Kirby 64: The Crystal Shards
The Virtual Console may still be filling up with all the speed of a particularly unmotivated terrapin, but the past two weeks have yielded three new games, and two of those are the sort of good solid videogaming fun that make it worthwhile blowing the dust off your Wii Points. And the third is pretty good as well, if you like that sort of thing.
What sort of thing? Why, let me show you...
- Platform: N64
- Wii Points: 1000
- In Real Money: GBP 7.00 / EUR 10.00 (approx)
I like Kirby. His games have always existed in the shadow of the mighty Mario, never quite matching their genius but tagging along closely enough in his wake to benefit from the reflected glory. Mostly though, I just like the character. I like the sheer videogamey randomness of his appearance and nature, and the world he inhabits. I like that there's a game series about a pink blob.
For his solitary N64 outing the testicular champion resisted the urge to go fully 3D, and it's ultimately a wise decision. This is no Mario 64, and Kirby's gameplay remains much as it was on the SNES, only now it's played in a linear 2D plane in a 3D world. So, sort of like Klonoa. Or Pandemonium.
Kirby still sucks up enemies, and either spits them out or digests them to absorb their abilities, but now he can combine two of these powers at a time. This creates a rather daunting list of over 40 potential power combinations to discover, and much of the fun of the game is meeting new foes, mixing and matching the available abilities and seeing what the result is. Thankfully the game doesn't rely solely on this trail of discovery to keep you interested, and the gameplay is as breezy and deceptively rich as ever.
It may look fluffy and cute and pre-school, but there's a fiendish platforming heart under that marshmallow exterior. As with all the best games of this kind, it's easy enough to make progress, but those looking for 100 percent completion will have a sizable task on their hands. There are also some multiplayer mini-games on offer, none of which are particularly amazing or memorable, but if you're looking for that little something extra to justify the 1000 point price tag, it can only help.

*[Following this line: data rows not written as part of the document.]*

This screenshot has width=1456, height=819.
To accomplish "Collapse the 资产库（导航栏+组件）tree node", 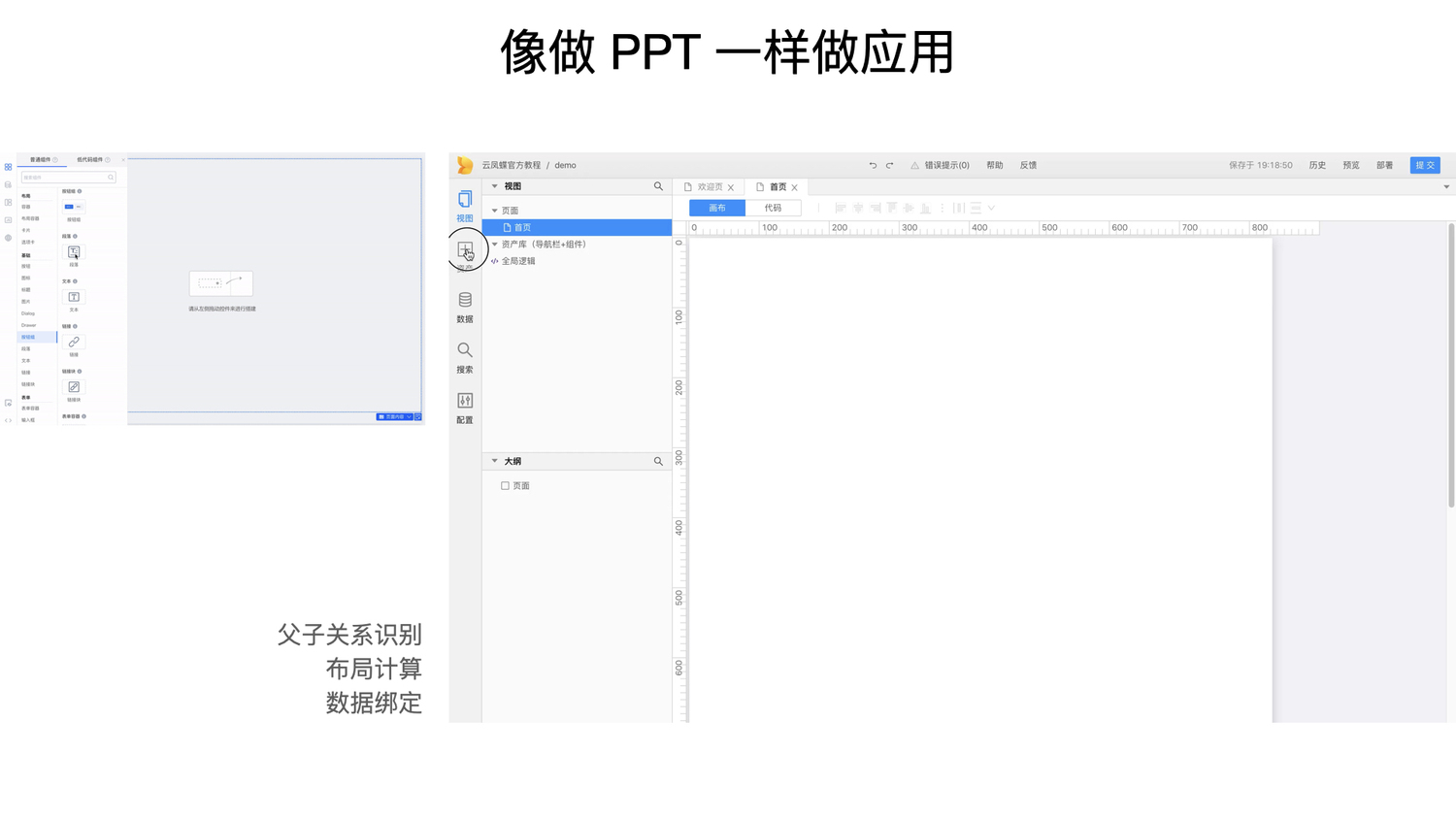I will point(496,244).
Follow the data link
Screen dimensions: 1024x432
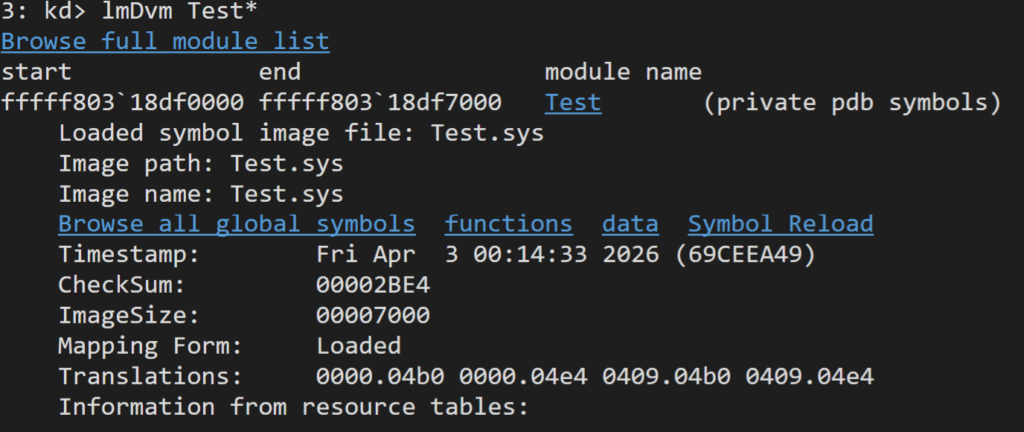(630, 224)
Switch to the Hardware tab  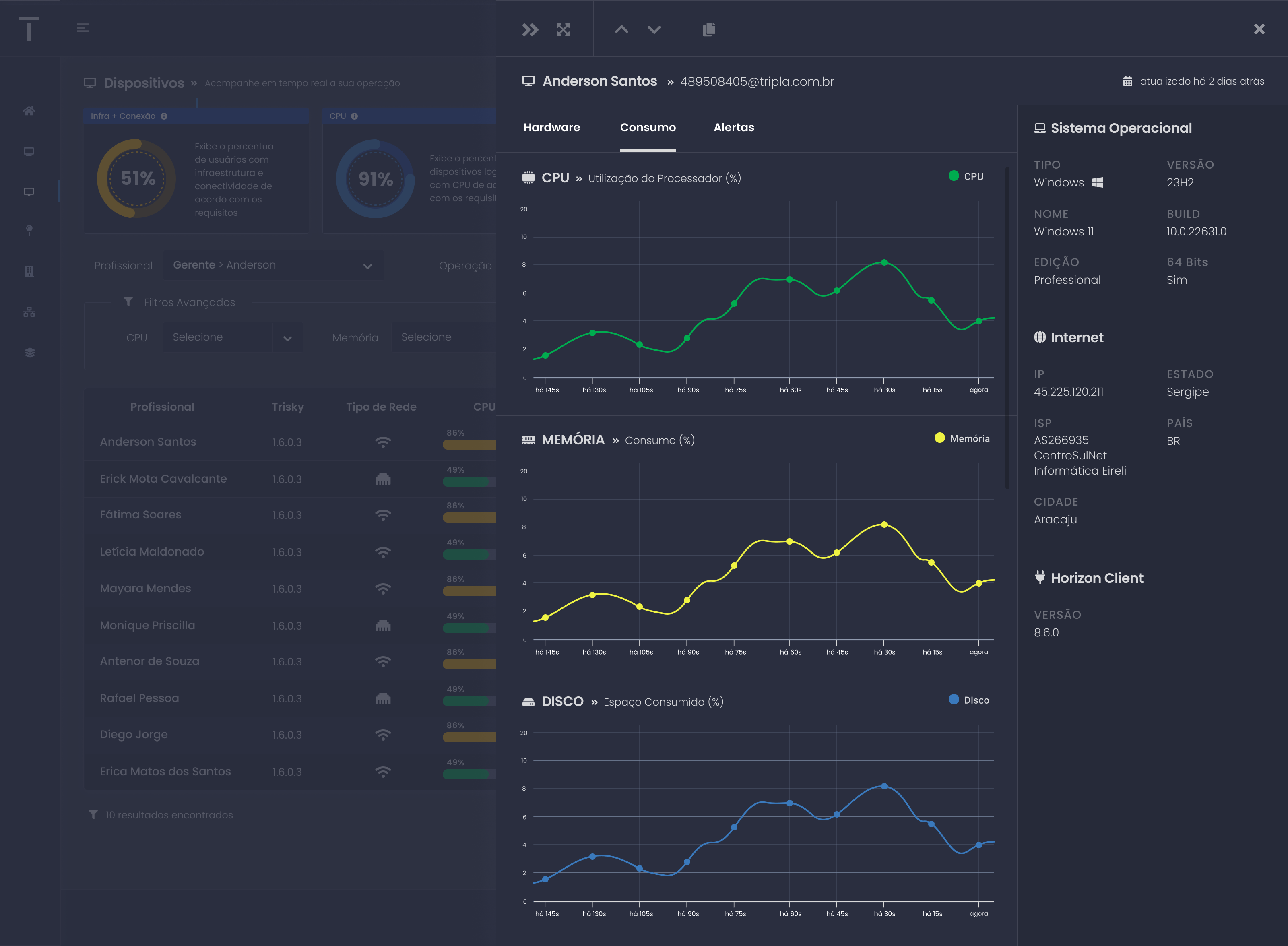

Kirby 64 clearly doesn't do as much with the N64 as it could have done, and remains a perennial second-stringer in the Nintendo pantheon for that very reason, but that's no excuse to dismiss something this engaging and polished.
- Platform: TurboGrafx 16
- Wii Points: 600
- In Real Money: GBP 4.20 / EUR 6 (approx)
Let's get this one out of the way first. Yes, it's another scrolling shooter to add to the list, and it's one of those that struggles to justify its existence - let alone its inclusion on the VC - when ranked alongside the greats of the genre.
The best thing going for it is the concept. The Devil Ugar has invaded your mind and is trying to dominate your subconscious. Luckily, you can enter your mind (in a tiny spaceship, for some reason) and repel him by shooting loads and loads and loads of bullets at the strings of enemies that swoop and circle in your brainsoup. This doesn't really affect the gameplay one iota - it's a pretty shameless R-Type rip-off - but it does mean that the graphics take on a certain Salvador Dali flair, with symbolic rotten apples as mini bosses and more sinister hovering eyeballs than you can shake The Residents at.
With almost nothing else to add to the shoot-'em-up tapestry it's hard to recommend Psychosis, especially when so many of its superior peers are already available. If you've already played through R-Type and Gradius and all the other decent-to-great shmups on the Virtual Console then...well, then play them again. Beat your high score. There's little here to justify another purchase.
- Platform: SNES
- Wii Points: 800
- In Real Money: GBP 6 / EUR 8 (approx)
Before everyone laughed at them for Lair, and even before everyone wanted to kiss them for Rogue Squadron, the folks at Factor 5 were best known as the developer that ported Turrican all over the 16-bit platforms. This version isn't the best, but since the VC has foolishly neglected to add an Amiga channel it'll be more than enough for all but the most fussy Turrican purist.
Factor 5 also ported Contra, and it shows in the willingness to upgrade your weapons at a ridiculous pace. Factor 5 also developed the SNES Indiana Jones game, and the first level certainly calls that to mind, with its blowing leaves and fiddly jumps over bottomless waterfalls. New to the series is a grappling arm, blatantly swiped from Bionic Commando, which can be used to grab and swing about. Oh, and you can also duck and roll around like a ball, so you can add Metroid to the list of games supplying second-hand DNA.
Yet for all its derivation Super Turrican is a hard game to dislike. This is a solid, beefy side-scrolling shooty platformer which stuffs each level with enough hidden secrets to have you backtracking all over the place. The difficulty is pitched just right, and it takes advantage of its late arrival on the SNES to offer up some impressive visuals and sound. Despite its dependable charms, I'm still not sure that it's worth the asking price in today's marketplace but if you've made your peace with the VC's price structure you can download this and be sure of a good time.